Die Ansetzung von Schiedsrichter Tobias Welz für das Saisonfinale des VfB Stuttgart bei Eintracht Frankfurt sorgt für Diskussionen. VfB-Trainer Sebastian Hoeneß zeigt sich jedoch gelassen und vertraut auf die Professionalität des Unparteiischen. „Ich bin mir sicher, Tobias Welz wird das bestmögliche Spiel machen wollen, genauso wie Frankfurt, genauso wie der VfB Stuttgart“, sagte Hoeneß am Donnerstag. „Er ist ein Top-Profi, macht sein letztes Spiel und wird sicher eine Top-Leistung abrufen.“
Fehlentscheidung im DFB-Pokal-Halbfinale
Welz hatte im DFB-Pokal-Halbfinale des VfB Stuttgart gegen den SC Freiburg für Aufsehen gesorgt. Kurz nach Beginn der Verlängerung pfiff er ein vermeintliches Foul von Freiburgs Lucas Höler an Jeff Chabot und nahm das Tor der Freiburger zurück – eine Fehlentscheidung. Nach dem Spiel äußerten nicht nur die Freiburger, sondern auch Stuttgarter Spieler Kritik. Nationalstürmer Deniz Undav sagte, man habe „keinen krasseren Fehler“ machen können.

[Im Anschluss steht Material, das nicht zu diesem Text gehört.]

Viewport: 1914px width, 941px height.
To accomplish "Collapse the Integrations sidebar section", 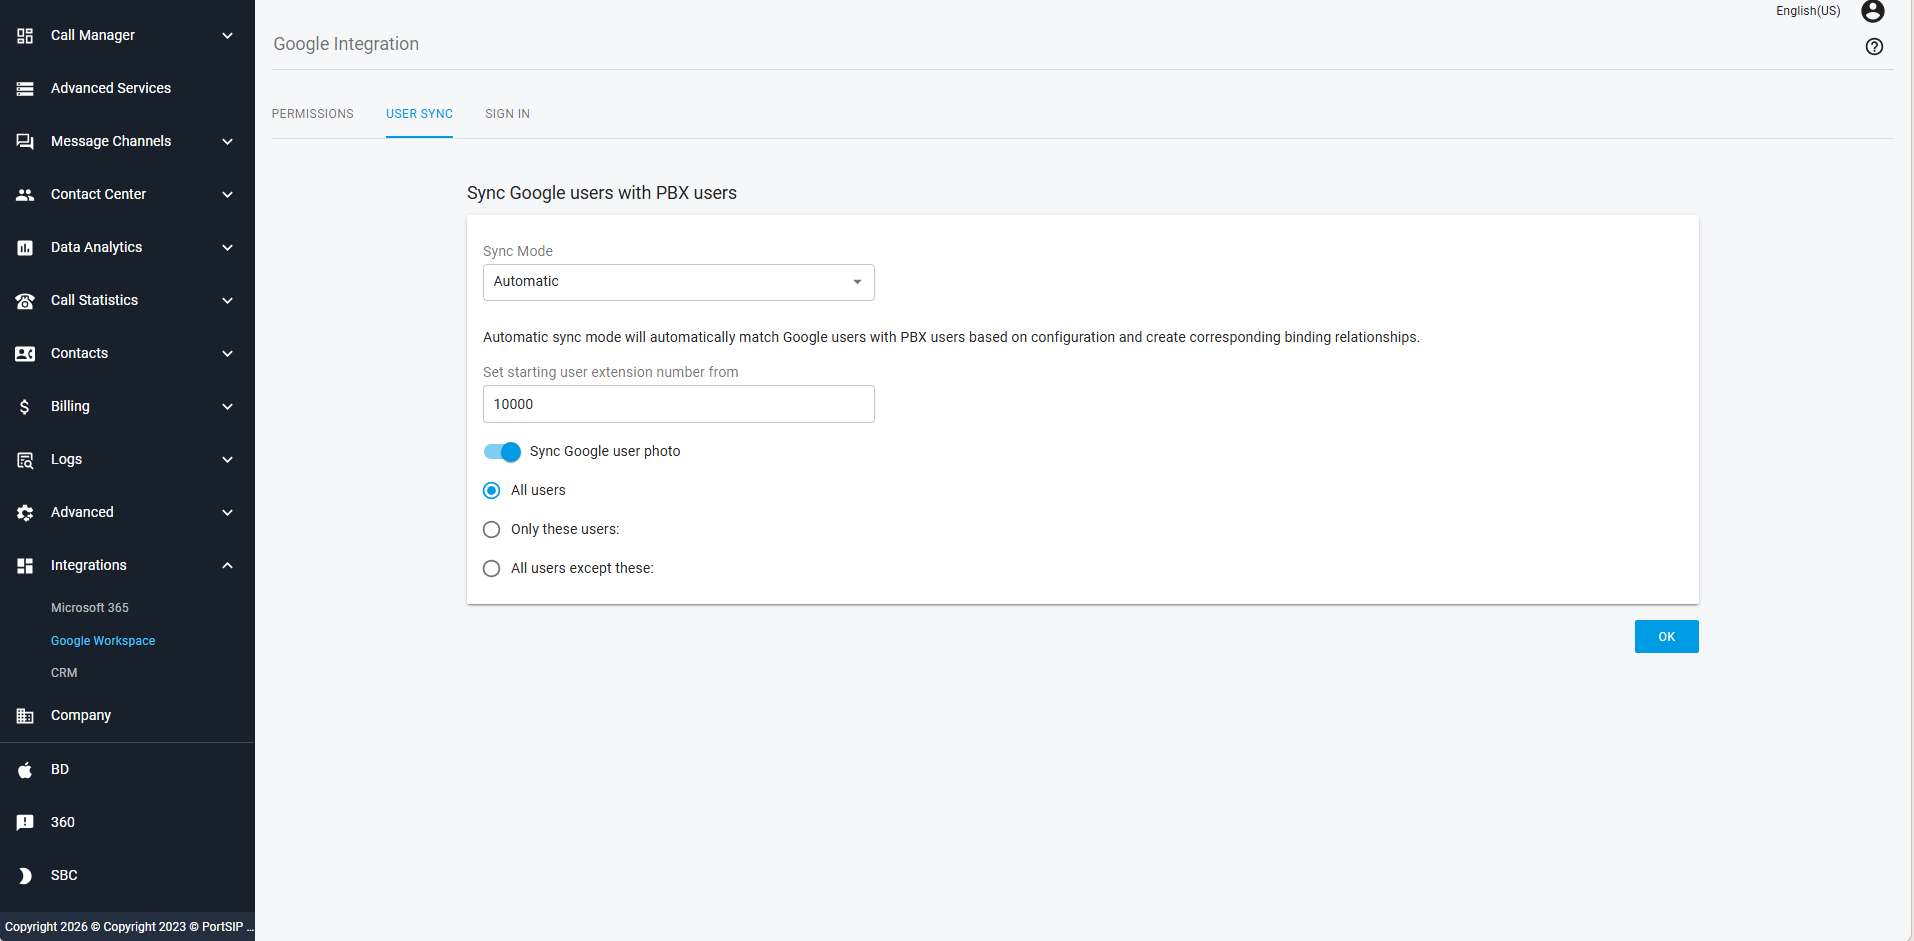I will click(x=227, y=566).
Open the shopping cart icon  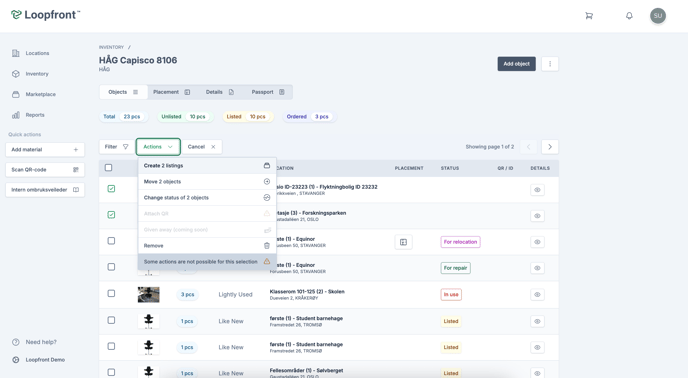pyautogui.click(x=589, y=16)
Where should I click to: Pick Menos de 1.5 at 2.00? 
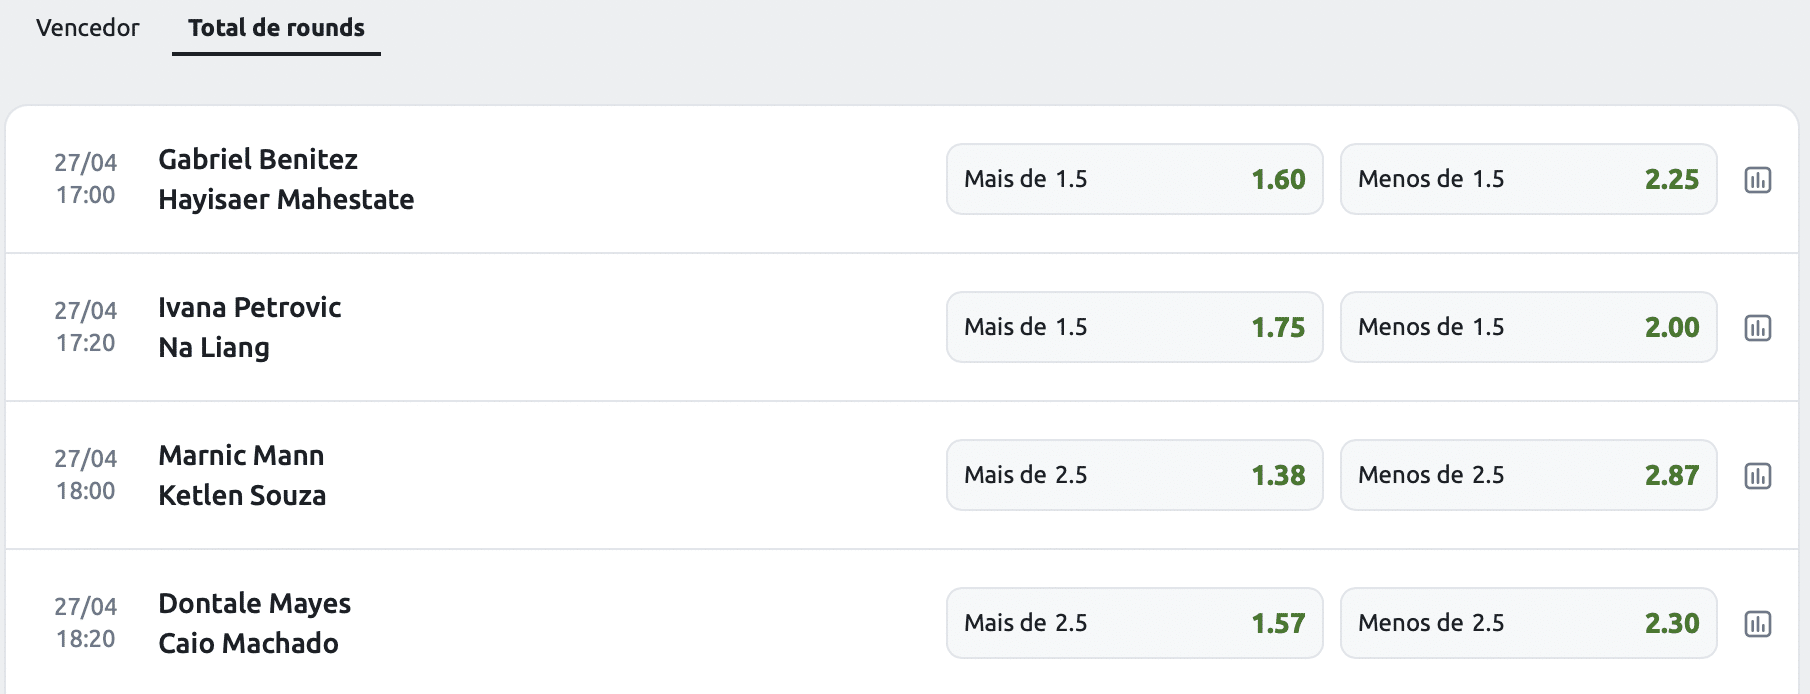coord(1529,327)
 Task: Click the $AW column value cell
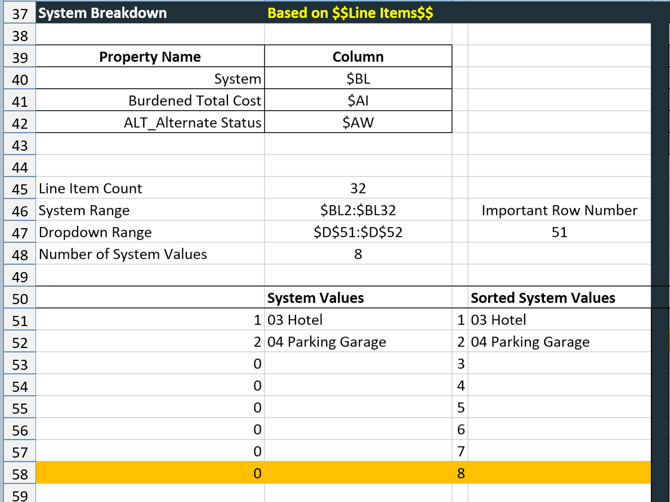[358, 123]
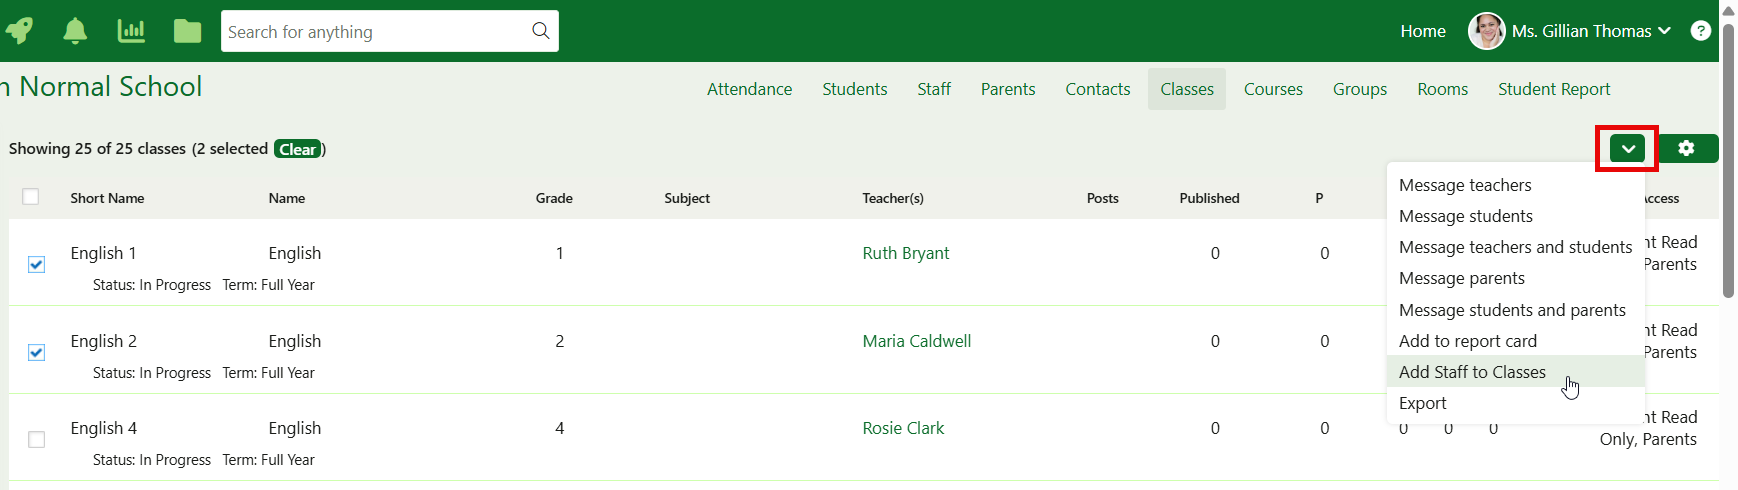Collapse the bulk actions dropdown arrow
This screenshot has width=1738, height=490.
[1627, 149]
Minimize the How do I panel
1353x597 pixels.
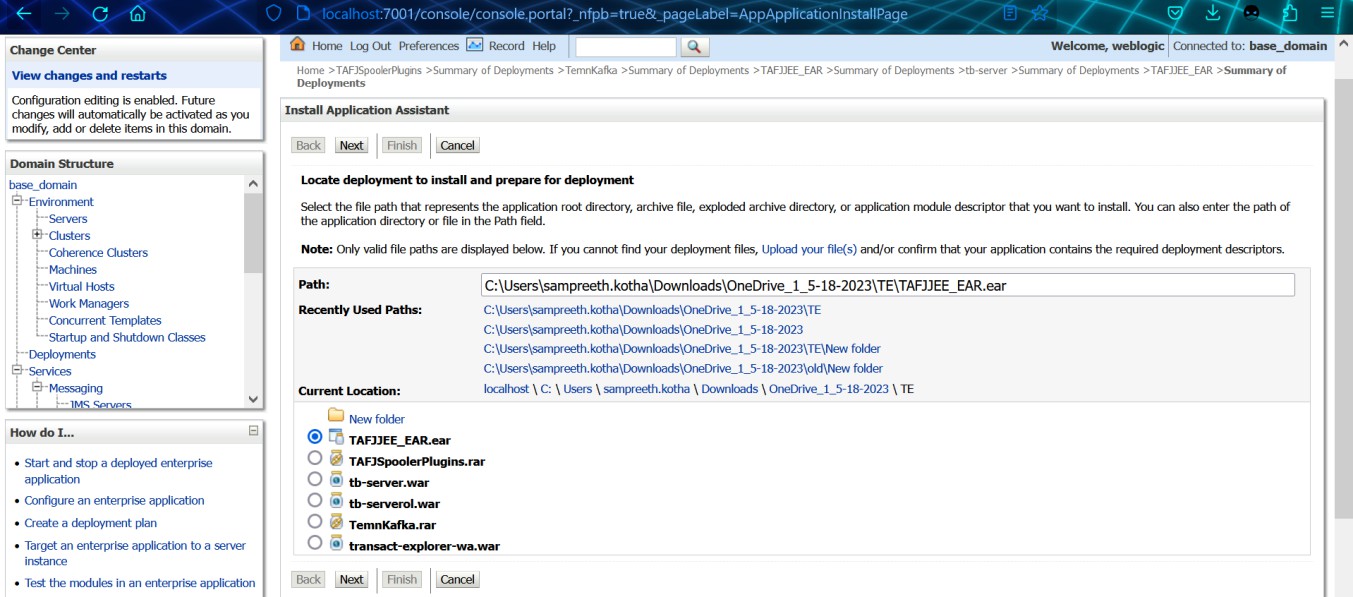253,431
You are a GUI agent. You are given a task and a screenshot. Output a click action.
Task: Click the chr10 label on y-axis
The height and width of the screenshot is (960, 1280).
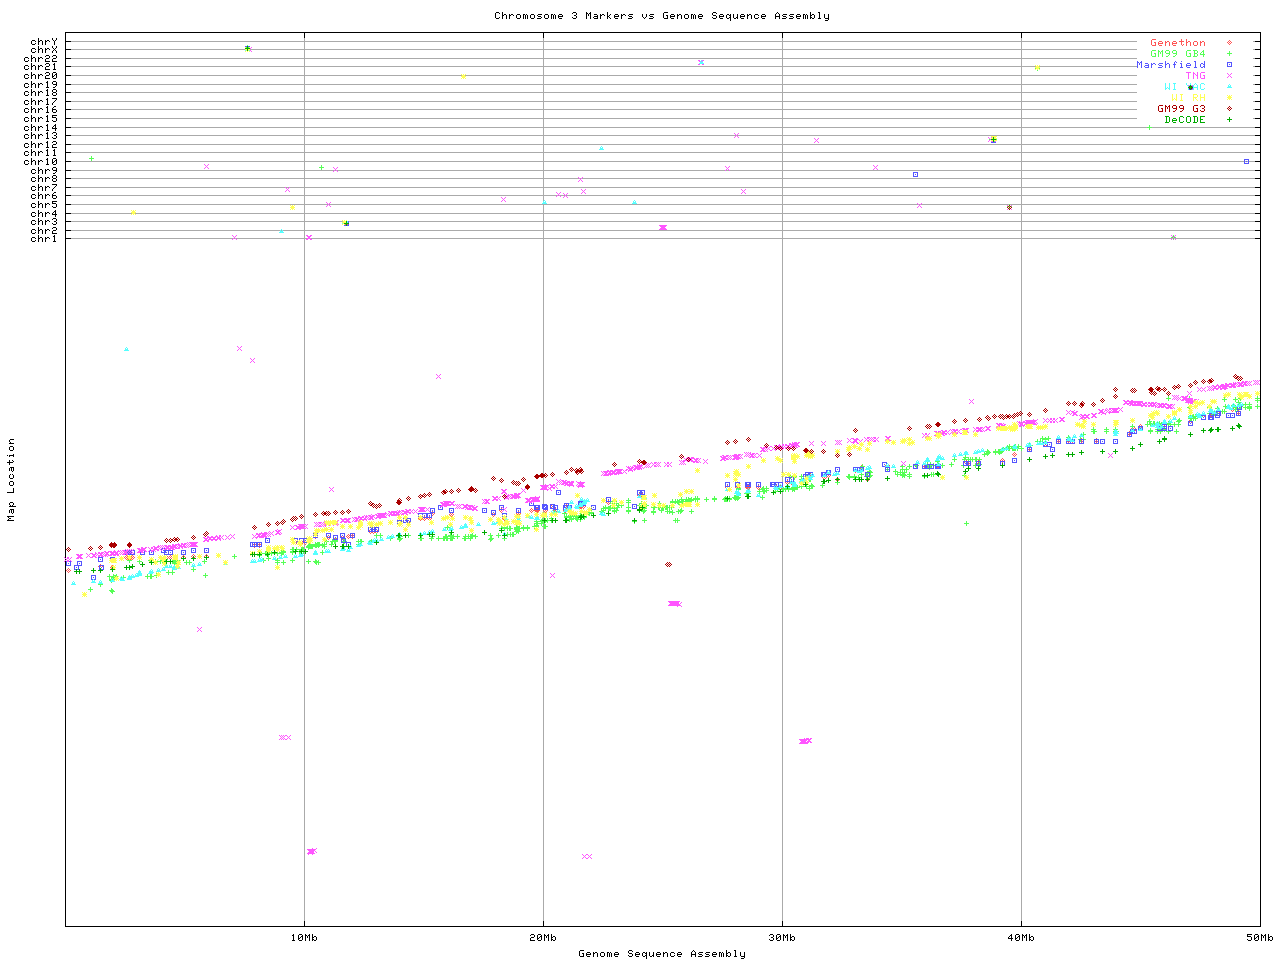point(41,162)
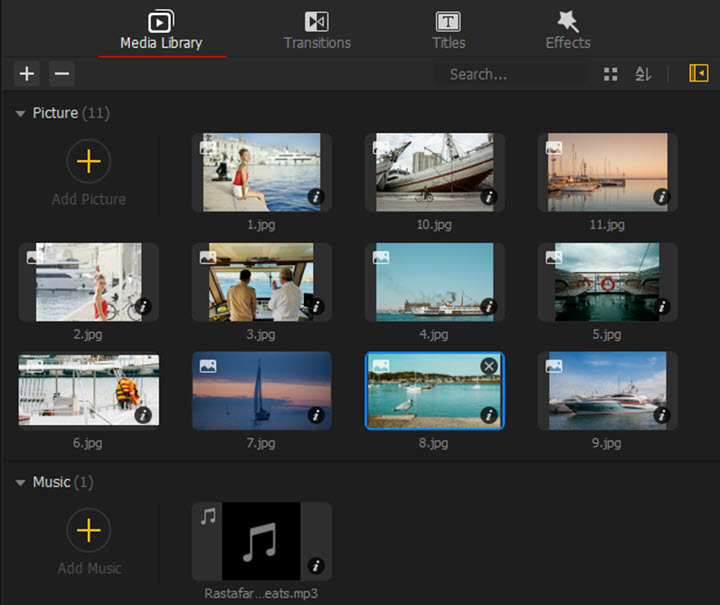Screen dimensions: 720x605
Task: Select the 7.jpg sailboat thumbnail
Action: 262,390
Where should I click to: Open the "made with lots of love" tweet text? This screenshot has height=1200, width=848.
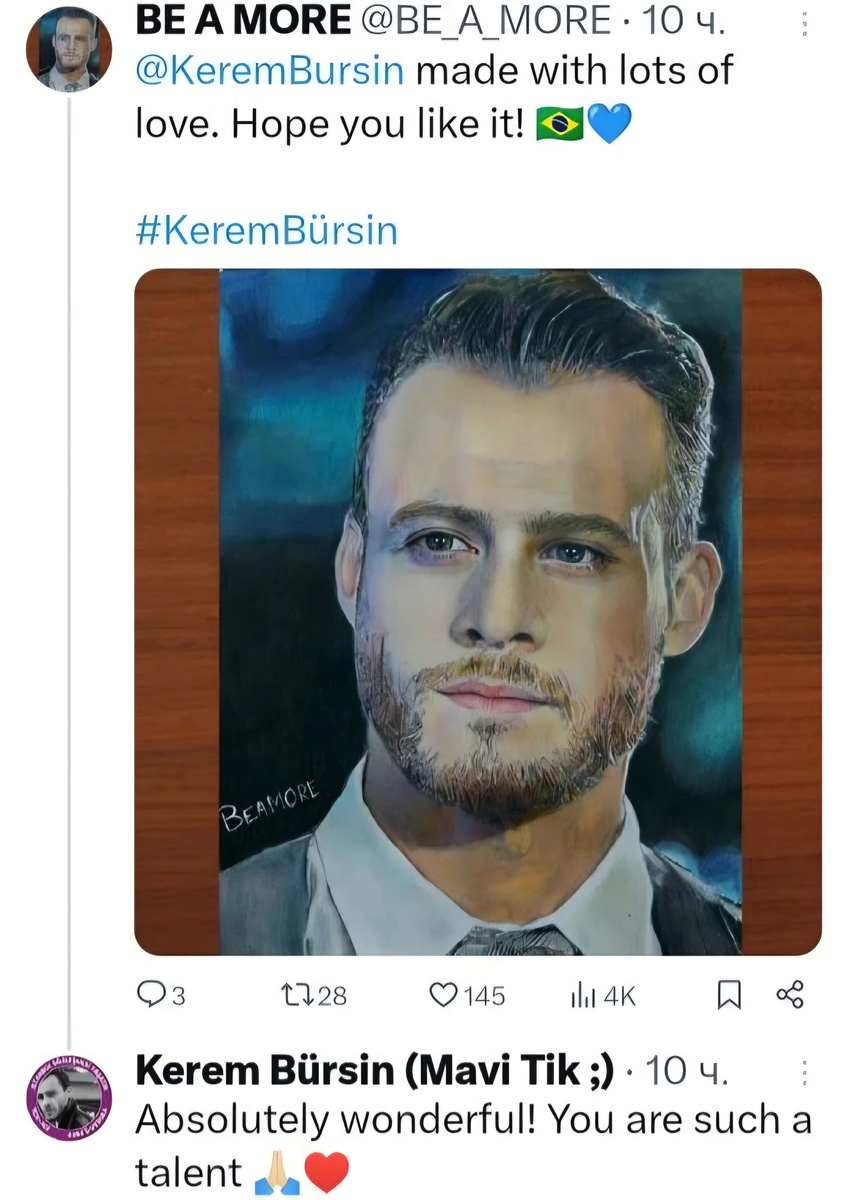click(x=572, y=72)
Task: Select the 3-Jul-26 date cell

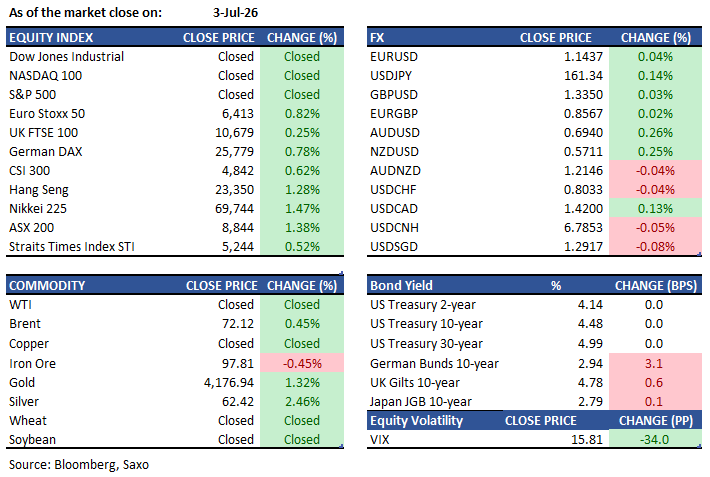Action: tap(235, 13)
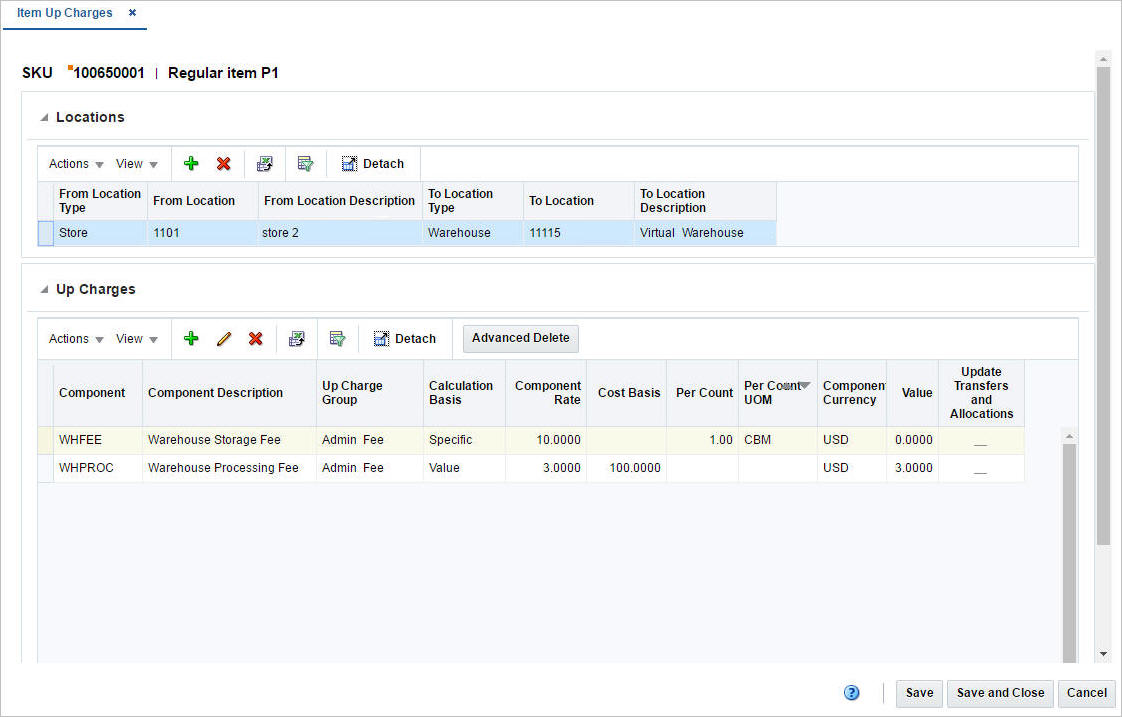Viewport: 1122px width, 717px height.
Task: Open the blue Help question mark icon
Action: point(852,692)
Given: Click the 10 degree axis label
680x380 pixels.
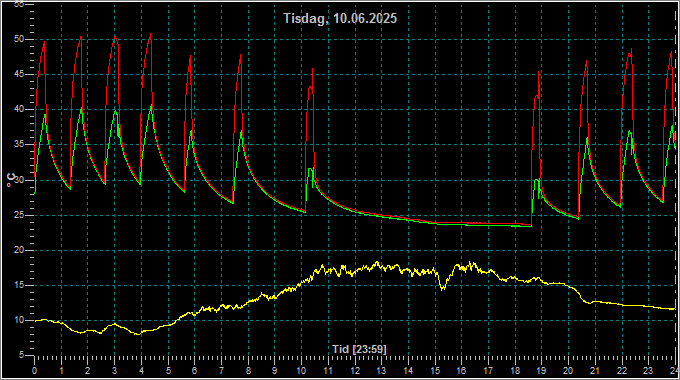Looking at the screenshot, I should click(x=18, y=320).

Ex-Schiedsrichter Gräfe übt scharfe Kritik
Ex-Schiedsrichter Manuel Gräfe kritisierte die Ansetzung von Welz für das wichtige Spiel des VfB in Frankfurt deutlich. „Wenn man denkt, es kann doch nicht noch schlimmer werden, überraschen DFB SR-Bereich&selbst mittlerweile UEFA einen immer wieder&umso mehr in letzter Zeit!“, schrieb Gräfe auf X. „Wie kann man nach der Vorgeschichte so auf Spielglück bei der Ansetzung setzen?“ Der Wiesbadener Welz beendet mit dieser Partie seine Schiedsrichter-Karriere.
Für den VfB Stuttgart geht es am Samstag (15.30 Uhr/Sky) um viel: Tabellenplatz vier muss verteidigt werden, um den Einzug in die Champions League perfekt zu machen. Die Mannschaft von Hoeneß reist mit breiter Brust nach Frankfurt, auch wenn die Schiedsrichterfrage für zusätzliche Spannung sorgt.